Sudan was placed on the list in the early '90s when former dictator Omar Al-Bashir hosted Osama bin Laden and other Al-Qaeda members. US prosecutors have since deemed Sudan responsible for several major Al-Qaeda attacks.

Wednesday's proposal would also see Sudan offered several economic incentives for normalising ties with Israel, including the shipment of wheat, food and medicine worth nearly $600 million.

The US has also reportedly agreed to cancel $3 billion worth of debt owed by Sudan, as well as to mobilise Western allies to provide debt relief and investment to Khartoum.

Read more: Normalisation deal with Netanyahu would betray Palestinians, along with Sudan's refugees in Israel

Washington would also discuss lifting a ban imposed earlier this year on Sudanese nationals applying for the US diversity visa lottery, according to The Sudan Tribune.
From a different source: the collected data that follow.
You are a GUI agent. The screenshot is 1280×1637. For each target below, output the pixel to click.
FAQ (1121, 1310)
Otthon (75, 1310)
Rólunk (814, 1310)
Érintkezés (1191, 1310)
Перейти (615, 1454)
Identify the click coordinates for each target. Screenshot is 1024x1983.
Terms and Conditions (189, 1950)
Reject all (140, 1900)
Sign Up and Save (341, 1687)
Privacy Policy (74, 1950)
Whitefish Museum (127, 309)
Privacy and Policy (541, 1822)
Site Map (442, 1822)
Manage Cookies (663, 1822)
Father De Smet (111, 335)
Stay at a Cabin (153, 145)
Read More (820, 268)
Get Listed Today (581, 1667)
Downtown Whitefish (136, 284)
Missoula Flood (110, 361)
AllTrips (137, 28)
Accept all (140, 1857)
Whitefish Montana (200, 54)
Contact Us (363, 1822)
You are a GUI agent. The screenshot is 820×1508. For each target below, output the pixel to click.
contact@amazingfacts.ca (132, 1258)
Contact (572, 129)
American and Israeli negotiators have insisted both the military and civilian sides of Sudan's transitional government agree to the deal.

Past reports indicate that, while military leaders like Burhan are warm to the idea of normalising ties with Israel, civilian politicians such as Prime Minister Abdalla Hamdok oppose the controversial move.

Prime Minister Hamdok has previously stated that the transitional government has no mandate to act on normalisation and that such a move should wait until after the country holds democratic elections scheduled to take place in 2022.

Former President Omar Al-Bashir was ousted by the military following months of popular protests in April last year.